GIVEN TEXT section start

Our backlog consists of purchase orders for products and services that we expect to ship or perform within the next year. Our backlog may fluctuate based on the timing of when purchase orders are received. As of December 31, 2023, our backlog was approximately $200.8 million, compared to $291.3 million at December 31, 2022. We consider backlog to be an indicator, but not the sole predictor, of future sales because our customers may cancel or defer orders without penalty.

Competition

We compete in communications equipment and software markets, providing products and services for the delivery of broadband connectivity, connected home and business, mobile and optical edge transport, and cloud software-based services. These markets are characterized by rapid change, converging technologies and a migration to solutions that offer advantages in both operational efficiency and service performance. These market factors represent both an opportunity and a competitive threat to us. We compete with numerous vendors in our core broadband connectivity and connected home and business markets, including ADTRAN, Calix, Huawei, Nokia, and ZTE, among others. In our FiberLAN business, which is a subset of our broadband connectivity and connected home and business market, our competitors include Cisco, Nokia, and Tellabs, among others. In our mobile and optical edge transport business, our competitors include Ciena, Infinera, Nokia, Cisco and Juniper Networks, among others. In our cloud software business, our competitors include solutions from ADTRAN, Calix, Ciena, Nokia, and Solarwinds. In addition, a number of companies have introduced products that address the same network needs that our products and solutions address, both domestically and internationally. The overall number of our competitors may increase, and the identity and composition of competitors may change. As we continue to expand our sales across the Americas, EMEA, and ANZ regions, we may see new competition in different geographic regions. Barriers to entry are relatively low, and new ventures to create products that do or could compete with our products are regularly formed. Many of our competitors have greater financial, technical, sales and marketing resources than we do.

GIVEN TEXT section end
GIVEN RECORDS section start

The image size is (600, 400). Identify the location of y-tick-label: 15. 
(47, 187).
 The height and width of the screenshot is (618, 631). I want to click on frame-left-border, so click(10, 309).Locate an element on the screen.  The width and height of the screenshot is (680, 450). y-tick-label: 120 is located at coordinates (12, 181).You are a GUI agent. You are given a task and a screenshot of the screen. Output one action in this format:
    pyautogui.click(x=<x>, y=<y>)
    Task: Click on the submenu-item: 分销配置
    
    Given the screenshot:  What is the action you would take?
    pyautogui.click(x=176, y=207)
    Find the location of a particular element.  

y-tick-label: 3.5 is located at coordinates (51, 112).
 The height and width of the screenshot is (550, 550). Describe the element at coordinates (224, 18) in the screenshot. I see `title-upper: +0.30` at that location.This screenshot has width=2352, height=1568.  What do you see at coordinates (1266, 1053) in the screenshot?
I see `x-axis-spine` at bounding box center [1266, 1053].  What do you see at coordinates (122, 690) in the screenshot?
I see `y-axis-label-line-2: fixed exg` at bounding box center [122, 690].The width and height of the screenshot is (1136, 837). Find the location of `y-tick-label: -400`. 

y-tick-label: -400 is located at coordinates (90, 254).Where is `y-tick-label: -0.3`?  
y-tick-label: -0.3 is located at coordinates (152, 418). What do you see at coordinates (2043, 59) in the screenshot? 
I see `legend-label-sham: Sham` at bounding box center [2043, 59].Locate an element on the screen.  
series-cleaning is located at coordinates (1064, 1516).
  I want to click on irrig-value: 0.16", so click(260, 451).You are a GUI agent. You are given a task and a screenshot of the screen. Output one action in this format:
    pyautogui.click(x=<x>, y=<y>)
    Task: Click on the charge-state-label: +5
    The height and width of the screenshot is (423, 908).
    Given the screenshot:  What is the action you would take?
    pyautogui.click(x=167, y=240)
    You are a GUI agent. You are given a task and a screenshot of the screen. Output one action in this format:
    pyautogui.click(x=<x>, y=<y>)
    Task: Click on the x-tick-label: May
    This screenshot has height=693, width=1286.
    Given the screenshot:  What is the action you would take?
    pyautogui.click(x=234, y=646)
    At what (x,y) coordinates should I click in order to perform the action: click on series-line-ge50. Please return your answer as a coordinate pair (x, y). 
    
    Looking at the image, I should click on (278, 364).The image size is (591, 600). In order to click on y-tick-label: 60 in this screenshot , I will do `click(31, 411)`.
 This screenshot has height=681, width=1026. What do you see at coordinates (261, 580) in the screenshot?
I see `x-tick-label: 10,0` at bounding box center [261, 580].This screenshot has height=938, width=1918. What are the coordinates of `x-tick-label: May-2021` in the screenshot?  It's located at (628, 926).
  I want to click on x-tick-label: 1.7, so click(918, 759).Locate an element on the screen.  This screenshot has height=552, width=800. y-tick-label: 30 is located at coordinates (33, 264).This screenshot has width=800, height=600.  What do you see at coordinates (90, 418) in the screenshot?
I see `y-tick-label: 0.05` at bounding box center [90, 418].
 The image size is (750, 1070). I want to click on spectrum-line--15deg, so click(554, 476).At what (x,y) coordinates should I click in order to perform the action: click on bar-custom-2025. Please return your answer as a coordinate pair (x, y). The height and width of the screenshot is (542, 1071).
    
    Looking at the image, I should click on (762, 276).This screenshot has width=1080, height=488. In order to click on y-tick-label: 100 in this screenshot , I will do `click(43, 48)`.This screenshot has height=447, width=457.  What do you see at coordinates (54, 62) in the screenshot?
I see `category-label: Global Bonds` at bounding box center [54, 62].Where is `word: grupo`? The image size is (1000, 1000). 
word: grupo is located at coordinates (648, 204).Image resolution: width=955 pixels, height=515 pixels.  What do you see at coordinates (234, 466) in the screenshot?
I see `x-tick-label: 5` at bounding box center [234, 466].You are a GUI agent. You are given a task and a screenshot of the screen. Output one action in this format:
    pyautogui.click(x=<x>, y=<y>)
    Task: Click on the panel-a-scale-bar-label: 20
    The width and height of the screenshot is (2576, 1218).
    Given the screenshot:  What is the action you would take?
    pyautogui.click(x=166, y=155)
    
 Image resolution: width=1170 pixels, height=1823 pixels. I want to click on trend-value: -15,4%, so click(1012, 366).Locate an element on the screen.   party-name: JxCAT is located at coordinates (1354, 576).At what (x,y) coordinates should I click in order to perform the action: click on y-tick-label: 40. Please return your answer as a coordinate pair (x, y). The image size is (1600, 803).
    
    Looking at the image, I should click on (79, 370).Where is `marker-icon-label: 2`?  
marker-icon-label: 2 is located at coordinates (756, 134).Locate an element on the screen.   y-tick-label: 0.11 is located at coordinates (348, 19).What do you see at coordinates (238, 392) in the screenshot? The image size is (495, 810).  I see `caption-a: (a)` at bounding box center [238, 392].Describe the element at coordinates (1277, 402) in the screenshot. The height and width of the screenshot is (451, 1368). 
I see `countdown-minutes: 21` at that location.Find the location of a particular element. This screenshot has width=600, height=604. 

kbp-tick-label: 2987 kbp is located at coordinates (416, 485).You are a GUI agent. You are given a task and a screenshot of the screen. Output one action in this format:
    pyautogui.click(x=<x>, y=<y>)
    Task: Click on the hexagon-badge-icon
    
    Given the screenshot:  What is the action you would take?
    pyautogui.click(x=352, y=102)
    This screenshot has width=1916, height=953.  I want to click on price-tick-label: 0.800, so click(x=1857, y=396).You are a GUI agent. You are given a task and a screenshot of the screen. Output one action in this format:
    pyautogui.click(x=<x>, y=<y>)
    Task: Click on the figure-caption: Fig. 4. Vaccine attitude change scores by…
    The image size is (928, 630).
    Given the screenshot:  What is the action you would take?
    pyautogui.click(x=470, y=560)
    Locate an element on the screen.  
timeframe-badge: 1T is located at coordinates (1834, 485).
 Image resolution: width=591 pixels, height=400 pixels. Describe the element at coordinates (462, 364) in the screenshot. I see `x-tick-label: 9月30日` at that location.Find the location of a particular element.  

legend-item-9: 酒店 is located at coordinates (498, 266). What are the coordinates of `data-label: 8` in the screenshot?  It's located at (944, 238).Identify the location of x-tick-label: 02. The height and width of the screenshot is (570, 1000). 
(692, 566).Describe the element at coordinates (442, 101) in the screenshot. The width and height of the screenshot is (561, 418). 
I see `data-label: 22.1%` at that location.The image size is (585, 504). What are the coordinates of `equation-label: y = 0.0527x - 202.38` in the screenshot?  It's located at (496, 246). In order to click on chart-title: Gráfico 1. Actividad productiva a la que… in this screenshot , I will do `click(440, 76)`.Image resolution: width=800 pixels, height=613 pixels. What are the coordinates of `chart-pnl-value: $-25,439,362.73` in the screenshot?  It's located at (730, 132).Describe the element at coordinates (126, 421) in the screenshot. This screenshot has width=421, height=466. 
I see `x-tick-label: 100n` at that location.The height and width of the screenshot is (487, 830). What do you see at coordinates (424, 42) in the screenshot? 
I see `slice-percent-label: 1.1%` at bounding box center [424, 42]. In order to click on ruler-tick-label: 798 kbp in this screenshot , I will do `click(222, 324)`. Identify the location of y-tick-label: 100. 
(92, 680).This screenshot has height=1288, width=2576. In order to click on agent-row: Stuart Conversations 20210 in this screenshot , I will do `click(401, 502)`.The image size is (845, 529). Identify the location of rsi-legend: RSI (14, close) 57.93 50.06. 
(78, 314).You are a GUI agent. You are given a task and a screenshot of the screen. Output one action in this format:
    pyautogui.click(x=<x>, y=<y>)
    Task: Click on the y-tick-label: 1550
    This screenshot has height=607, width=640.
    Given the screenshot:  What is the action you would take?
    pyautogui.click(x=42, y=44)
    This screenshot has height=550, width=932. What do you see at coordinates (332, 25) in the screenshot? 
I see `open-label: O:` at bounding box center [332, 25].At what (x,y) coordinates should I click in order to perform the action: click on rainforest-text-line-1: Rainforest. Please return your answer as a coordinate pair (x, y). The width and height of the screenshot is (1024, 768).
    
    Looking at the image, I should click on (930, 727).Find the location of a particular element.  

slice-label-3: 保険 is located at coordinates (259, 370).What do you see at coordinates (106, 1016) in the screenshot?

GIVEN RECORDS section end

▶ DIRECTIONS FOR THIS TASK
Print the stretch from "Our backlog consists" through "orders without penalty." in the text on backlog and competition.

▶ OUTPUT
Our backlog consists of purchase orders for products and services that we expect to ship or perform within the next year. Our backlog may fluctuate based on the timing of when purchase orders are received. As of December 31, 2023, our backlog was approximately $200.8 million, compared to $291.3 million at December 31, 2022. We consider backlog to be an indicator, but not the sole predictor, of future sales because our customers may cancel or defer orders without penalty.